Ser tudo para alguém equivale a abdicar da própria individualidade. A ver na solidão redentora uma espécie de traição para com o ser amado. Estar sempre junto, deslocando-se de si em busca de uma fusão irreal com um outro que não poderemos apreender nunca. Que os deuses me livrem de um amor tão sufocante, feito mais de ciúme e vigilância do que de platitudes e suavidades. Eu o quero bem pequeno, quase anônimo, mas que me permita antever o porto, o descanso das minhas fragilidades. Amor imperfeito, desses que não dariam jamais um enredo de romance. Mas que, em sua modéstia, saiba ancorar o diálogo, a dor e a alegria. E o insondável mistério do mundo que desaparece quando, ávidos, nos atiramos em busca de um amor total.

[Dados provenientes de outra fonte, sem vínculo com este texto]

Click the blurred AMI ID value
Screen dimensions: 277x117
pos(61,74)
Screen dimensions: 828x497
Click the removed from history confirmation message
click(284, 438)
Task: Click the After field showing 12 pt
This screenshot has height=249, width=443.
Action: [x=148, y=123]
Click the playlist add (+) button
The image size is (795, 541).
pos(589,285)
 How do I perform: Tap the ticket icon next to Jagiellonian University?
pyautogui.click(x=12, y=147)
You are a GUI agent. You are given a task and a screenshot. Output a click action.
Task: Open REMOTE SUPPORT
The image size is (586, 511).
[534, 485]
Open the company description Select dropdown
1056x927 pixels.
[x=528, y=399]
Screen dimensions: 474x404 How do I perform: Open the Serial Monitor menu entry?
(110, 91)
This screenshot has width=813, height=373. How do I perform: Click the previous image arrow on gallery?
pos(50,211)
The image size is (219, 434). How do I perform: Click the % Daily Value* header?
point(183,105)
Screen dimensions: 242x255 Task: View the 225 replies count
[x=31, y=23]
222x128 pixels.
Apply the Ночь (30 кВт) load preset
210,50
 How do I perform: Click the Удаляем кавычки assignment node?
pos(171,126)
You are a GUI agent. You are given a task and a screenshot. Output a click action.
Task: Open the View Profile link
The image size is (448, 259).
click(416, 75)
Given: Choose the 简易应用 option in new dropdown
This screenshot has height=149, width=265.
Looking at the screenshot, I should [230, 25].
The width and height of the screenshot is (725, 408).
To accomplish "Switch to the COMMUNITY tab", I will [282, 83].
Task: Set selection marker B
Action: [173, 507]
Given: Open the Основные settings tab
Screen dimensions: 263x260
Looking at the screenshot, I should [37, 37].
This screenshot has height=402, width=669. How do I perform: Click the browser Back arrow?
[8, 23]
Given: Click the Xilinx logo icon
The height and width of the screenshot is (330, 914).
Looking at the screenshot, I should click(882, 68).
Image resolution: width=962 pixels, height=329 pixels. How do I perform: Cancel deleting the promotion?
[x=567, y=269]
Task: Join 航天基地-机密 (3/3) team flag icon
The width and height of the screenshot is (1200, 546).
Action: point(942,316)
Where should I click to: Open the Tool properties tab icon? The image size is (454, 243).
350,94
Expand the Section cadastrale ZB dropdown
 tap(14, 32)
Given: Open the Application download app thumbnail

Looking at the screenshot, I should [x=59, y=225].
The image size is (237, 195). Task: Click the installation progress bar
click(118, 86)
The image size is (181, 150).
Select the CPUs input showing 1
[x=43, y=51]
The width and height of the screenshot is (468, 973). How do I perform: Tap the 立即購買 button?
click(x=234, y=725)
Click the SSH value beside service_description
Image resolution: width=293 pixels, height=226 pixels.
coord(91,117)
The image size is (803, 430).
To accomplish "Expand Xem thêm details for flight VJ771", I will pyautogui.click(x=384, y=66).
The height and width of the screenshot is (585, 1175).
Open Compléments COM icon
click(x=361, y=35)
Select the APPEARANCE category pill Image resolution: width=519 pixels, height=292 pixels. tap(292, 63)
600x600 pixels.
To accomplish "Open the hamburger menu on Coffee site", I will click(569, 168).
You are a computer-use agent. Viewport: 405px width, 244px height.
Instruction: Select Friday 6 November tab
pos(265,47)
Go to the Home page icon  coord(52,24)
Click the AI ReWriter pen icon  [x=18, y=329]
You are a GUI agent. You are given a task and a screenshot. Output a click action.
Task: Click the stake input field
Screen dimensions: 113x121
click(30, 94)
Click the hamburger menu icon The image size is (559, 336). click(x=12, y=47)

Eu me sinto incomodado diante desses casais que não sabem partilhar seus dias com amigos, com desconhecidos. Que não sabem incluir nesse querer algumas doses de perigo, de instabilidade. Porque não há segurança alguma, não há data de calendário que determine por quanto tempo seremos merecedores das benesses afetivas de esposas, maridos ou namorados.
Lembro do amigo de longa data que me olhava, sofrendo, e sofrendo me disse: “Ela se apaixonou por outro depois de vinte e três anos de casamento. Nós éramos como irmãos, pensei que nosso sangue já fosse de um único tipo.” Como não sentir medo de entregar os melhores anos de nossas vidas a uma só pessoa? Quando ela vai embora, o que é que fica? Uma dor (quando não uma raiva) tão grande que muitas vezes se transforma em doença física. Existirá alguém tão fascinante que mereça tal doação? Espero nunca encontrar, mas ir seguindo assim, com passos um pouco hesitantes, sem saber com quem vou me deparar um pouco além da esquina.
Parece que a melhor receita de felicidade conjugal continua sendo essa: você, o outro e a dúvida. Como, igualmente, a melhor maneira para prender alguém ao nosso lado é deixá-lo livre. Isso sim é atemporal e não obedece a códigos sociais ou aos preconceitos que compramos em cada época. Ficar junto por amor, mas com a consciência de que o caminho mais fácil de destruir isso é sendo tudo para quem resolveu nos escolher como membro único de uma confraria que nem sempre se traduz em felicidade.
Como tudo o mais, a sabedoria está na reserva, na contenção, naquilo que é, mas não é com certeza absoluta. Não tenho vontade de aprender as regras de um jogo diferente, até porque dá muito trabalho e o meu policial interno já recebeu demissão sumária há muito tempo. Quero ser surpreendido com rações diárias de um amor que se interessa em habitar outras casas, mas que queira voltar espontaneamente para mim.